Dylan’s Blowin’ In the Wind relies much more on the use of symbolism in the form of questioning, but points to the same theme of hope for ‘a better world’. However, there seems to me to be a major difference of mood here, for while Lennon asks us to imagine a better world and hopes we will join him someday, Dylan bittersweetly tells the reader “the answer is blowin’ in the wind”. With this powerful image, Dylan implies that it’s unknown if anything will actually ever change for the better, and if so, who knows when. One could also interpret it to mean that the answer is obvious, everywhere, all around us.
To me, the poem is essentially a manifesto or declaration of this sentiment: when will enough be enough? “How many times must the cannonballs fly / before they’re forever banned,” Dylan asks. “How many deaths will it take till he knows / that too many people have died?” In other words, when will it ever be enough? “How many times must a man look up / before he can really see the sky?” Dylan is poking at the issue of mankind never waking up to the fact that it’s killing itself through greed, fear, hate and blame. How – even as we come to understand more about our history – we tend to continue repeating history on one level or another.
The image of the rising and falling of an empire, or a belief, can also be interpreted from the line “how many years can a mountain exist / before it’s washed to the sea.” Dylan’s images are simple but the symbolic power they wield through contemplation is immense.

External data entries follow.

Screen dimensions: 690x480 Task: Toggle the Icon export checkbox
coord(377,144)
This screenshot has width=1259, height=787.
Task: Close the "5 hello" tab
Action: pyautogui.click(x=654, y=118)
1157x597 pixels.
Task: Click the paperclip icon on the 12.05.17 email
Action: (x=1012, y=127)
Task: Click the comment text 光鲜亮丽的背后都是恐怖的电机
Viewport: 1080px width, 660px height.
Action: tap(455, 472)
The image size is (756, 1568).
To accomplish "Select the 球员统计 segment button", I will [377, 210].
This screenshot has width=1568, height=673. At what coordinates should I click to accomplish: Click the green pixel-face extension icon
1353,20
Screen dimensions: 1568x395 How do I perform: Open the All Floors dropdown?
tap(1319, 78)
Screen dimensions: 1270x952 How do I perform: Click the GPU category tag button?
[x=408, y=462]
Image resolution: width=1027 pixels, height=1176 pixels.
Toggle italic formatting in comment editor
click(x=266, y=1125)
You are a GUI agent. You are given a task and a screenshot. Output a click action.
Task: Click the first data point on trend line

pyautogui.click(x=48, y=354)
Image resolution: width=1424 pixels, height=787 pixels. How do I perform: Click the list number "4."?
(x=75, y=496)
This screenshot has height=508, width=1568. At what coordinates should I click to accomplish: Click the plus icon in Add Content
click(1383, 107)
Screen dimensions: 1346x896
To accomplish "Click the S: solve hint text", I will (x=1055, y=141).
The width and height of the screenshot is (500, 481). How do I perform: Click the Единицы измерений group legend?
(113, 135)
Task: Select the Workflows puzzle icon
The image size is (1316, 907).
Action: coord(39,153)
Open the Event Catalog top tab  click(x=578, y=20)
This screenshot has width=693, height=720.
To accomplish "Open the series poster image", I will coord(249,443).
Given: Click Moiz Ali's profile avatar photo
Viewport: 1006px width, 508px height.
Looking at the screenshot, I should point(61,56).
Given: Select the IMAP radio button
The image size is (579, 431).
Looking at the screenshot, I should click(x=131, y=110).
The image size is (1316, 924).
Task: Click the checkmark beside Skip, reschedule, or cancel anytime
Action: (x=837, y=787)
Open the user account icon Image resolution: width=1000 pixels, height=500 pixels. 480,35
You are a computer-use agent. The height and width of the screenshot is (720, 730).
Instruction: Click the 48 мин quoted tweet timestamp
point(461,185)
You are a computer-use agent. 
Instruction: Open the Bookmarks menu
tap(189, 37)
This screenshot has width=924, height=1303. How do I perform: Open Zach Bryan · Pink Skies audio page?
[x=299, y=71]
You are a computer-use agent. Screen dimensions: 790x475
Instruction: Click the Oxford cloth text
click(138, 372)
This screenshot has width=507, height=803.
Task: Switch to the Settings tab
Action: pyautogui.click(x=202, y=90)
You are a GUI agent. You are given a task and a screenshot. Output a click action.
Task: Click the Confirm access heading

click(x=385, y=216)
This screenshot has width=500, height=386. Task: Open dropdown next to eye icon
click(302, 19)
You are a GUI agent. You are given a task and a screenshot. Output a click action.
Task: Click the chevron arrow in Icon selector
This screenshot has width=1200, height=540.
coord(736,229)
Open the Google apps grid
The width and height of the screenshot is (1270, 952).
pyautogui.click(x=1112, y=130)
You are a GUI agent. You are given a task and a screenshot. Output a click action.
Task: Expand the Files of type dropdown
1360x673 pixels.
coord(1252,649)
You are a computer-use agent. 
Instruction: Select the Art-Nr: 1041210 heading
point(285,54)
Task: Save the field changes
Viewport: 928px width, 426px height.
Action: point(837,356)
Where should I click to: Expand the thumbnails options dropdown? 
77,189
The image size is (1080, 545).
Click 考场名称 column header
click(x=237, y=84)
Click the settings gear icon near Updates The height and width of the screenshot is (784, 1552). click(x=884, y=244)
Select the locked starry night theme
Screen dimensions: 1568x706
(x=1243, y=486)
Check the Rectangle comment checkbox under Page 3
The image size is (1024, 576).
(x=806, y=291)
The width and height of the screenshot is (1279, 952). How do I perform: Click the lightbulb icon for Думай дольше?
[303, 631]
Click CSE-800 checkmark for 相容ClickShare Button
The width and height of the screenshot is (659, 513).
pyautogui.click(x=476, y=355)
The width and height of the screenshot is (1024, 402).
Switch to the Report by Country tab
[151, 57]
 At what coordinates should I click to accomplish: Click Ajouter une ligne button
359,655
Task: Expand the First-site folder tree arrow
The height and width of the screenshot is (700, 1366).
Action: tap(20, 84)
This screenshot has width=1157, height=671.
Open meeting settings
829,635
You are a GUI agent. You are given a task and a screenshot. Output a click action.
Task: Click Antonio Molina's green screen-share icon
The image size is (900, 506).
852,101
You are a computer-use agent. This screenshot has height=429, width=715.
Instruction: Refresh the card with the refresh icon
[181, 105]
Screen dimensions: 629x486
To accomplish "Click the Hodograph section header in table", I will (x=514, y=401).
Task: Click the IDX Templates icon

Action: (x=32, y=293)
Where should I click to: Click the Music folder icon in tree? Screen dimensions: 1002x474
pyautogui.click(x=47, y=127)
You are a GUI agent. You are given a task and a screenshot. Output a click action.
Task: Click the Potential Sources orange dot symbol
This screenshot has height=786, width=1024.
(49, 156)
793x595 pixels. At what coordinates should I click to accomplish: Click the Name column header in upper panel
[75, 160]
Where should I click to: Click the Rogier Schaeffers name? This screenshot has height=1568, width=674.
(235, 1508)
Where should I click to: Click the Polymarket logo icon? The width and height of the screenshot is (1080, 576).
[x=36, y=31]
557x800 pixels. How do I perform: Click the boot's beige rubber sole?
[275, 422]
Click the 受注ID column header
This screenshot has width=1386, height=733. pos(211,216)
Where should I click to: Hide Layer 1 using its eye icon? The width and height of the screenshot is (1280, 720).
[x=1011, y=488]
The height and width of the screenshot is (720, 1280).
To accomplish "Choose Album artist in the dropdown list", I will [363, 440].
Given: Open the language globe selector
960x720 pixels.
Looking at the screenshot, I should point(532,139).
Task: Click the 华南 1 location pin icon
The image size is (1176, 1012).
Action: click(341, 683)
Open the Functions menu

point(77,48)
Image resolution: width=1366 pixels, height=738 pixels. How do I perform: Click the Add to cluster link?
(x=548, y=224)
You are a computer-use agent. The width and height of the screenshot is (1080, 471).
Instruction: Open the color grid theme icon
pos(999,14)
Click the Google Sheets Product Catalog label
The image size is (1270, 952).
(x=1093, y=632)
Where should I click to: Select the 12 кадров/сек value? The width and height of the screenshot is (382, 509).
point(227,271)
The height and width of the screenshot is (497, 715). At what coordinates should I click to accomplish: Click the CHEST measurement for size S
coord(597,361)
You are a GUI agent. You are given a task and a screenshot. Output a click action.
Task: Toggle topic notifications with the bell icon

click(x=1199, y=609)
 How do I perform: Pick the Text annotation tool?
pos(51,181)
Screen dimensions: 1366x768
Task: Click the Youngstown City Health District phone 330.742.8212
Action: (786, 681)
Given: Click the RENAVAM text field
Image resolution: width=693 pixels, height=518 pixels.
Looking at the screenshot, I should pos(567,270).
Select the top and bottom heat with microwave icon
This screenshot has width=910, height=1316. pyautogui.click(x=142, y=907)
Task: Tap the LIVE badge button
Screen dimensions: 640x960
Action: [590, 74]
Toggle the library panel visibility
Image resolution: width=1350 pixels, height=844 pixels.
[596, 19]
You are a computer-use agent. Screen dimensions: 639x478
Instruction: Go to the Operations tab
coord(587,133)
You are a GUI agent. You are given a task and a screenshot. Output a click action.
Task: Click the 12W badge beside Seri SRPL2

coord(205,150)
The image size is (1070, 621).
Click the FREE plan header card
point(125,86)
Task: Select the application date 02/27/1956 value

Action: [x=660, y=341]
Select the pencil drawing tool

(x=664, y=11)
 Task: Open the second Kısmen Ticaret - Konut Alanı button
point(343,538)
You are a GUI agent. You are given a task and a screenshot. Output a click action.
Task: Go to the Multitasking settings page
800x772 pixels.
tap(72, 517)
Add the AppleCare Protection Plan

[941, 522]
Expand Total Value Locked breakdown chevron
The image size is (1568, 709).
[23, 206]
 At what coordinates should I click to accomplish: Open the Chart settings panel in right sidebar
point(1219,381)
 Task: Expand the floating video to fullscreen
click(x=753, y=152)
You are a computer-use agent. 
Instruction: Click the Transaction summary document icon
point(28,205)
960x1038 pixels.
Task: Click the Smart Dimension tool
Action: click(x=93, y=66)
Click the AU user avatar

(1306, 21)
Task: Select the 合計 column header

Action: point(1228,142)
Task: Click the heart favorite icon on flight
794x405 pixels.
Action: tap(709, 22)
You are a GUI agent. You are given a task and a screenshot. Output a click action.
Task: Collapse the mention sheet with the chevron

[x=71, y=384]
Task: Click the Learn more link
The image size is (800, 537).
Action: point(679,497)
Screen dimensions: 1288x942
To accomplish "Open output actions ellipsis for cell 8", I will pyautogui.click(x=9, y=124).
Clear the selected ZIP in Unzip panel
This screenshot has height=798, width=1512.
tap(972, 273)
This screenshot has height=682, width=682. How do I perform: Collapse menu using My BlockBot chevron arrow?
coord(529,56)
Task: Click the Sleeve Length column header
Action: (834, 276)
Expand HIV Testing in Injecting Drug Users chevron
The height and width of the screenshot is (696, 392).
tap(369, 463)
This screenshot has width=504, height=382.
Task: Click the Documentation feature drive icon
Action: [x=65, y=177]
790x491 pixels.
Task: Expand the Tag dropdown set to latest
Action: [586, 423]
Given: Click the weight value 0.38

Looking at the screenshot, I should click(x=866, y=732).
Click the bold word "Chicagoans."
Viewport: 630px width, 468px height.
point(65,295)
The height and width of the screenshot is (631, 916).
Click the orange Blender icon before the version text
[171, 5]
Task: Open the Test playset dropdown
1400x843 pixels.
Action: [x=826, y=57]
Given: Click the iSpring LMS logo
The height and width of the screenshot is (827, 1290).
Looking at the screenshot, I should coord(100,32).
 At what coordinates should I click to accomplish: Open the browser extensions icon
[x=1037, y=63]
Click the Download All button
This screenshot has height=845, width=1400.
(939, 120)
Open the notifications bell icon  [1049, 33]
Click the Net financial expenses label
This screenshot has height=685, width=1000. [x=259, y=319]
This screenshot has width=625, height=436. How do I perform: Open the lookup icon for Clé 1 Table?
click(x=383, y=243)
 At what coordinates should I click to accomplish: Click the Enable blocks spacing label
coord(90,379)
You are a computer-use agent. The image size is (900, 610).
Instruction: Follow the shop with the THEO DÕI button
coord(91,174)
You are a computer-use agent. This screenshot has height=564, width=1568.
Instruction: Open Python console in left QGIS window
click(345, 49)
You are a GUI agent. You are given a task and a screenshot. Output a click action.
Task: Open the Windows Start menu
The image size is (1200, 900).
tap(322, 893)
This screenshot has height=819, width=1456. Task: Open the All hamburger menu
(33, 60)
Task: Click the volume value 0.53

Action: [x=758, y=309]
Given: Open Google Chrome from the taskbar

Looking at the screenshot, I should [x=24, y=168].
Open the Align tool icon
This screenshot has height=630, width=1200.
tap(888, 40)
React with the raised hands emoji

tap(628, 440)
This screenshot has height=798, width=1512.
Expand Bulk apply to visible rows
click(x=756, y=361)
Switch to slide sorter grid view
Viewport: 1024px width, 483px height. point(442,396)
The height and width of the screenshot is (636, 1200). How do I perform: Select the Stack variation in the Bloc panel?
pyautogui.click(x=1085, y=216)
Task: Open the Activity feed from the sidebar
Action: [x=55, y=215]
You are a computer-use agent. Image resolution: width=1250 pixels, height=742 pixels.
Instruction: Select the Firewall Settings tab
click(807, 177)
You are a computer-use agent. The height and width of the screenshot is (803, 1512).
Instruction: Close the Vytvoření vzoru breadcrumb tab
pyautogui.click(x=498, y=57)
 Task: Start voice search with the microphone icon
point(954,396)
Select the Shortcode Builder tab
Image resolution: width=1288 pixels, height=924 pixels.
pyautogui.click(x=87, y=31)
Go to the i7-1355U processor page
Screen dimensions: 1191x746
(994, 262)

Blowin’ In the Wind is most-often described as an anthem of the civil rights movement, and a war-protest song, in particular protesting U.S. involvement in the Vietnam War at the time Dylan wrote it. The potency and power of its seemingly simple lyrics (which are anything but simple upon contemplation) bears just as much weight here and now in 2020 with racial-injustice fires still smoldering, and the Trump administration’s outrageous response to the Covid-19 worldwide pandemic.
Lennon’s Imagine was first released in 1971, eventually topping the charts after his murder in 1980. It’s one of the most-performed songs of the twentieth century, and is widely considered one of the greatest songs of all time. Like Blowin’ In the Wind, it bridges the gap between poetry and song, language and lyrics, art and education, pop culture and counterculture, philosophy and psychology. It is currently being covered by music stars via internet platforms in response to the Coronavirus pandemic and the many corrosive agendas of the Trump administration.
The power of these “poems put to music” lies in the use of language as a means to point to larger truths about what it means to be human, and our common bond that transcends ALL systems of class, race, politics, religion. They also point to the unique ability of humans to recognize and change their own behaviors, and – perhaps most important of all – the dangerous power any system of belief can hold over us.